# TEXT PROVIDED:
◆ ◆ ◆ ◆

This is how a Nero comes to power. The ruling class is abstract and monetary, no longer warlike enough to resist such tyranny. Spengler also stressed that Rome could not be understood without the concept of high finance, etc. I can hardly claim mastery, as far as history goes. There's too much information out there. Not enough time.

---------- Post added 05-09-2010 at 12:04 AM ----------



I think Nietzsche is righter about tragedy than Aristotle, but that may be because Nietzsche is a fellow Faustian. I think it's worth comparing Shakespeare with Sophocles. Shakespeare shows the transformation of characters to a greater degree. In Sophocles, we may get a reversal from Creon, for instance, but Shakespeare offers us a transformation like King Lear's. An utter and terrible transformation. A tragedy of character as much as of event.

I also think that to concentrate only on fear and pity is to miss a crucial element. From what I've read, Greek tragedy evolved from religious ritual. Tragedy involved the "Gods."

I can see why you would put Nietzsche on the stage. But I think he was also a good audience.

◆ ◆ ◆ ◆

# WRITTEN INSTRUCTION:
Copy word for word the passage of the forum post on tragedy from "---------- Post added" up to and including "as of event.".

# RECORD EXCERPTS:

◆ ◆ ◆ ◆

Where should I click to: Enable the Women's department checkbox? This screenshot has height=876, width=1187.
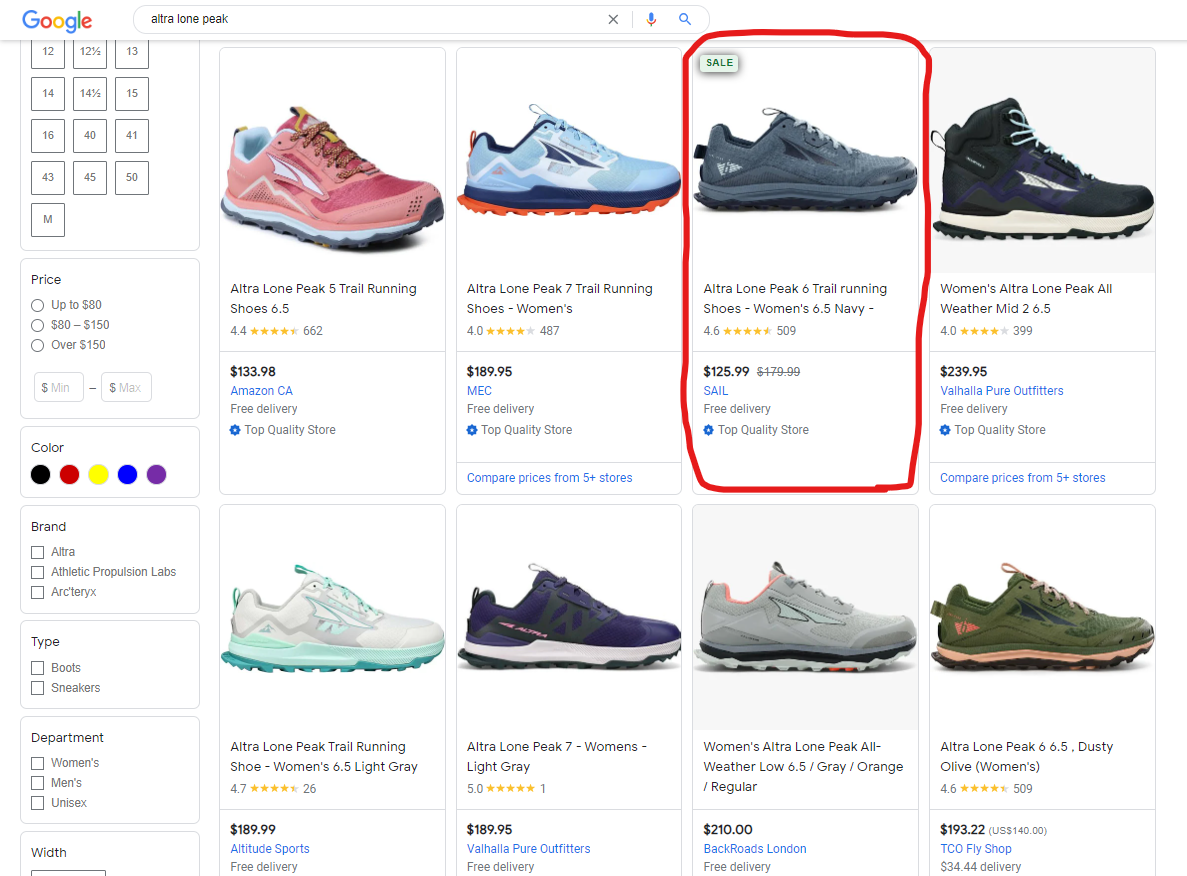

◆ ◆ ◆ ◆

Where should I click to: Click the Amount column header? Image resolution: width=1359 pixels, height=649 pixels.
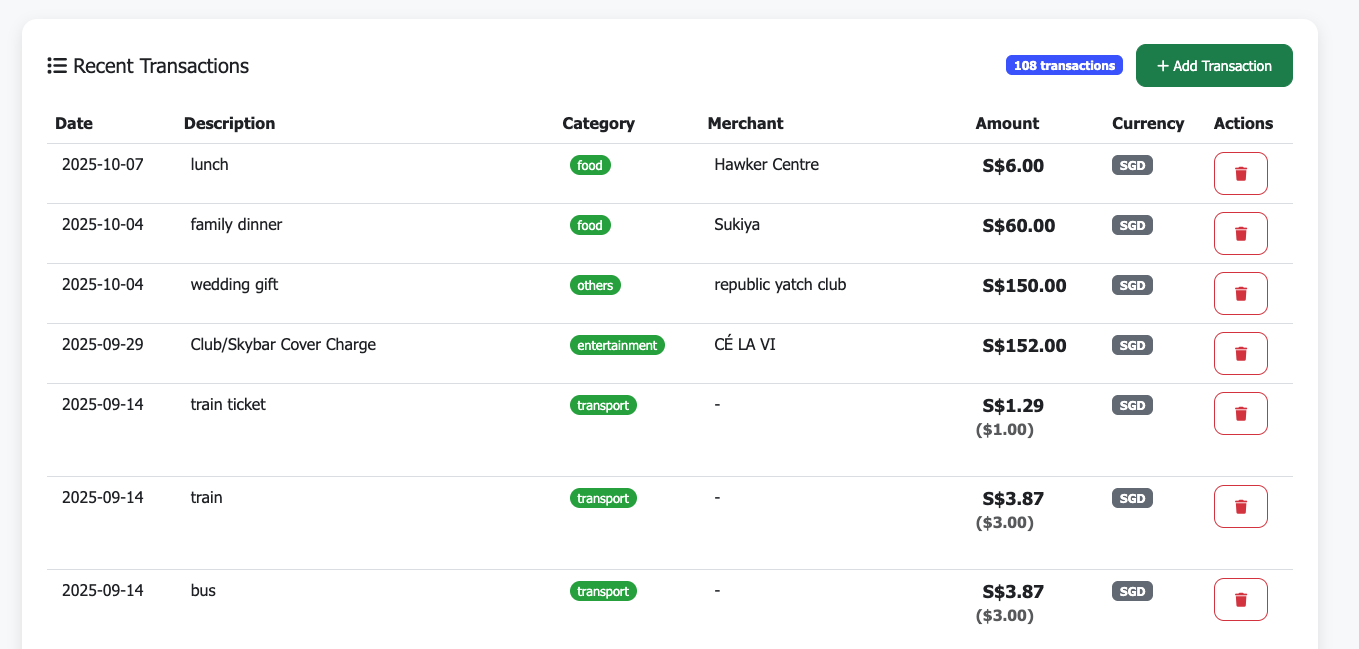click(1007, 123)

◆ ◆ ◆ ◆

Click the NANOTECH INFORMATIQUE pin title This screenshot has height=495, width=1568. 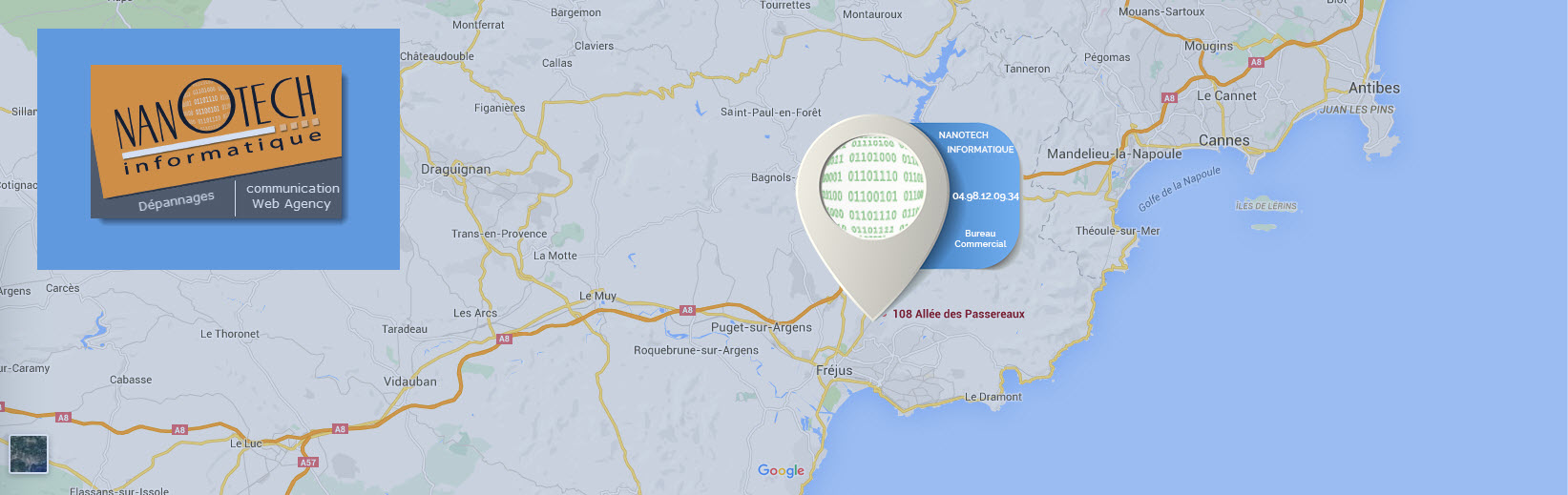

◆ ◆ ◆ ◆

# CORRECT ANSWER:
---------- Post added 05-09-2010 at 12:04 AM ----------



I think Nietzsche is righter about tragedy than Aristotle, but that may be because Nietzsche is a fellow Faustian. I think it's worth comparing Shakespeare with Sophocles. Shakespeare shows the transformation of characters to a greater degree. In Sophocles, we may get a reversal from Creon, for instance, but Shakespeare offers us a transformation like King Lear's. An utter and terrible transformation. A tragedy of character as much as of event.